Combines left, right and inner joins into a single node.
Joins two data sources using a comparison expression to determine if the specified data is in the left input only (first / top input pin), in the right input only (second / bottom input pin), or in both inputs. The results of each join are segregated and output to three different pins, as follows:
- First output pin (left orphans): Data that appears in the first (left) data source but not in the second (right) data source.
- Second output pin (matches): Data that appears in both data sources.
- Third output pin (right orphans): Data that appears in the second (right) data source but not in the first (left) data source.

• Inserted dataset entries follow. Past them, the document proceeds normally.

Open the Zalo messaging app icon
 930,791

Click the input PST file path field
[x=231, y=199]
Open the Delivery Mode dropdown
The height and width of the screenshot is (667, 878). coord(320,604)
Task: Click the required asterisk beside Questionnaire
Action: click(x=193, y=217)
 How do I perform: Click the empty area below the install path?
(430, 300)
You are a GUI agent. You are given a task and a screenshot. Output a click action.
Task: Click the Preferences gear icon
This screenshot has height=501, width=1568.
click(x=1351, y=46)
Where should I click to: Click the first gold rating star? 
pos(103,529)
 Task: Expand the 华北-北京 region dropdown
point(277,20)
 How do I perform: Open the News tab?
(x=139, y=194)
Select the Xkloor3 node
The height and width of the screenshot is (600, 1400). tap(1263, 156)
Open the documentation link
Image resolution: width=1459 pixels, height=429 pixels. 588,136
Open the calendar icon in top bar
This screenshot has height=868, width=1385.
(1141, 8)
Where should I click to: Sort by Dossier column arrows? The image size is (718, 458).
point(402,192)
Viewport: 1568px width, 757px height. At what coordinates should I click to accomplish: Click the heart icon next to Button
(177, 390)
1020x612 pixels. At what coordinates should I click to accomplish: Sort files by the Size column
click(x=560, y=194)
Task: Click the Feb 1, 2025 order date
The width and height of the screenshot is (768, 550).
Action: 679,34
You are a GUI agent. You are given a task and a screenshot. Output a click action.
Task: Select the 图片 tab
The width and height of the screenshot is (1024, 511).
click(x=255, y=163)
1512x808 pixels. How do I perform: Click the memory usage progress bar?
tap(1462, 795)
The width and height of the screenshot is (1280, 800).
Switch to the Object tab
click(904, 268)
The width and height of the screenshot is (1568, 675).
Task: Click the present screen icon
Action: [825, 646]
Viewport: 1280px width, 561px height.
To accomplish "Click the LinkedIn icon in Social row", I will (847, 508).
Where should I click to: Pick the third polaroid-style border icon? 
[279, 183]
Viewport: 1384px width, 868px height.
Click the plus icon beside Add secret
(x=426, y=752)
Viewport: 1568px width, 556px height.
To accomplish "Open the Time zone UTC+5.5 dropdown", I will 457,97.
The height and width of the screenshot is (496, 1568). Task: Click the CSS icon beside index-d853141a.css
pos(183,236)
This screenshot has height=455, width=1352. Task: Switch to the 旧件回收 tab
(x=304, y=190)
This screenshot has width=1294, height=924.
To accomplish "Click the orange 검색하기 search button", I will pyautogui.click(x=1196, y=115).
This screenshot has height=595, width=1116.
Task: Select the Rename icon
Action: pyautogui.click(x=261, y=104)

To configure the Merge node:
- Select the related fields on which you want to base the join.Note: The fields on which you base the join must be of a similar type. You can compare the number types int, long and double against each other, and fields of string data type can be compared to Unicode fields.
Use the Match Keys Grid to select the names of the fields on which you want to base the join. You can add multiple rows if you want to base the join on more than one set of fields.
From the menu button to the right of the field name, you can select Case Insensitive matching, or for more advanced cases you can choose to Compare Substrings. There is also an option to Delete a selected field from the list.
The output records are sorted by the matching criteria. You have the option to change the sort order to Sort Descending (high to low).
For more details on these options, see Match keys grid.Tip: When comparing double type fields, ensure that the numbers are not significantly different, e.g. 2.0 and 2.001, as the values in this case will not match.
Alternatively, for more advanced techniques, select the Advanced tab, where you can use Python script to configure the node.Tip: The Merge node sorts input data by default. If the inputs are already sorted, you can improve the performance of the node by setting the optional SortLeftInput and SortRightInput properties to False.
- Select which fields you want to include in the output.
By default, all fields from both inputs are included in the output. You can modify this behavior by excluding fields in the Field List grid.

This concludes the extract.